## Supplied passage
--- Start ---

To celebrate Earth Day and the Agency’s effort to expand the conversation on climate change, we are highlighting EPA climate change research with Science Matters articles this week.

Breaking Through? Evaluating Technologies for Greenhouse Gas Mitigation
EPA modelers develop innovative methods to assess low-carbon technologies.

Much of the energy we use to power our homes, cars, and industries is also the main source of greenhouse gases (GHG) responsible for global climate change. It follows then, that limiting emissions from the combustion of these energy sources could contribute toward a stable, sustainable environmental future.

Developing new “game changing” technologies and energy sources will be important to mitigate GHG emissions cost-effectively. But how can today’s decision makers identify technologies with true transformational potential for reducing global climate change over the long term?

EPA scientists and engineers are helping answer just that question. They are using sophisticated computer models to support decision makers by comparing potential mitigation technologies in terms of cost, environmental performance, economic impact, and more.

--- End ---

## Work to do
1/ In the greenhouse gas passage, what do EPA scientists and engineers use to compare potential mitigation technologies?
2/ Please retype the greenhouse gas passage from "To celebrate Earth Day" to "sustainable environmental future.".
Answer from the greenhouse gas passage alone.

## Record list
--- Start ---

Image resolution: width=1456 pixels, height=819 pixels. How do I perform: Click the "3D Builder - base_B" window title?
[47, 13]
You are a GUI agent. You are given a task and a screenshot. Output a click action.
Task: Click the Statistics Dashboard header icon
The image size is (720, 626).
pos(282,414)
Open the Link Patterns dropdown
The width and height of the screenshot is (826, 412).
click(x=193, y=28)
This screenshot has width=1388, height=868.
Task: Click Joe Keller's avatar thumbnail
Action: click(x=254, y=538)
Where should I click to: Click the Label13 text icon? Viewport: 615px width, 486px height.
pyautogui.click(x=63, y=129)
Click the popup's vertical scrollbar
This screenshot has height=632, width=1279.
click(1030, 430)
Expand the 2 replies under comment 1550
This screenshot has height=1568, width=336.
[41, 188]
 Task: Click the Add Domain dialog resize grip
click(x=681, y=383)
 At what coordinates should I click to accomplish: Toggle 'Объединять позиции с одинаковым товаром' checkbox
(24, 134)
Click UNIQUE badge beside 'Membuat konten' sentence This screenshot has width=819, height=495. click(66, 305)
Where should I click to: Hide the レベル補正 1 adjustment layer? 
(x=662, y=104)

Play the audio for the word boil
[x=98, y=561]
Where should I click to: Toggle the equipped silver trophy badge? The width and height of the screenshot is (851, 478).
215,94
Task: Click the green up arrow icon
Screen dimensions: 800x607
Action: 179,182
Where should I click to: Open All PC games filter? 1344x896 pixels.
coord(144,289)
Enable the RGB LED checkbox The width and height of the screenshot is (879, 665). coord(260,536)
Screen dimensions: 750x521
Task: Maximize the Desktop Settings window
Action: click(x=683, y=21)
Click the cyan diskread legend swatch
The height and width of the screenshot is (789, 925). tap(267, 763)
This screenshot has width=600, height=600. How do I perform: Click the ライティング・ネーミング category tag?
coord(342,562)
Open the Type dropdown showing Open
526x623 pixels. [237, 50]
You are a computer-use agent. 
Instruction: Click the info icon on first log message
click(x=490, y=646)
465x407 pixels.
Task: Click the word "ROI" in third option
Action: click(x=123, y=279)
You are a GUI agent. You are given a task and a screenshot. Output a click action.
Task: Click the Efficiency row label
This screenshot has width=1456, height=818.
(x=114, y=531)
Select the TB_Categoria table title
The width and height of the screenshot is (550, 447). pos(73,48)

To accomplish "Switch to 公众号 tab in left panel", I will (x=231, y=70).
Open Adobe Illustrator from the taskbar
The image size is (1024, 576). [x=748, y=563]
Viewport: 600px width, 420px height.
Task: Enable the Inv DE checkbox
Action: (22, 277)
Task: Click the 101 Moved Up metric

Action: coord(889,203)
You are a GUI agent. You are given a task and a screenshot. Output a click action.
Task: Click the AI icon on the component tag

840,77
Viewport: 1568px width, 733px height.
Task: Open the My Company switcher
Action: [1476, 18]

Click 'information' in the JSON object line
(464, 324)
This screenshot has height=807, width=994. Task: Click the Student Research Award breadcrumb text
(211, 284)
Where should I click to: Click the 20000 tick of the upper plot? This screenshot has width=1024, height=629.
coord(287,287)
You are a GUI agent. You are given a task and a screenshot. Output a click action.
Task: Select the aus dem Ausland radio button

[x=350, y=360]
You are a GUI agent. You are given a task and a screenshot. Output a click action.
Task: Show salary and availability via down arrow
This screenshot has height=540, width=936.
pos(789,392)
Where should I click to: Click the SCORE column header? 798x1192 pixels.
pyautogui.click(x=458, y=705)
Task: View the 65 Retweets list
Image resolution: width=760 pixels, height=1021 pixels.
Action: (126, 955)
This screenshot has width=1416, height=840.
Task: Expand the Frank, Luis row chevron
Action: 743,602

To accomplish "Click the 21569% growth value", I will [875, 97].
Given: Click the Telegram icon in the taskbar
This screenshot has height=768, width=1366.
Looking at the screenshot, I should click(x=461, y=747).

--- End ---

## Responses in order
1/ Sophisticated computer models

2/
To celebrate Earth Day and the Agency’s effort to expand the conversation on climate change, we are highlighting EPA climate change research with Science Matters articles this week.

Breaking Through? Evaluating Technologies for Greenhouse Gas Mitigation
EPA modelers develop innovative methods to assess low-carbon technologies.

Much of the energy we use to power our homes, cars, and industries is also the main source of greenhouse gases (GHG) responsible for global climate change. It follows then, that limiting emissions from the combustion of these energy sources could contribute toward a stable, sustainable environmental future.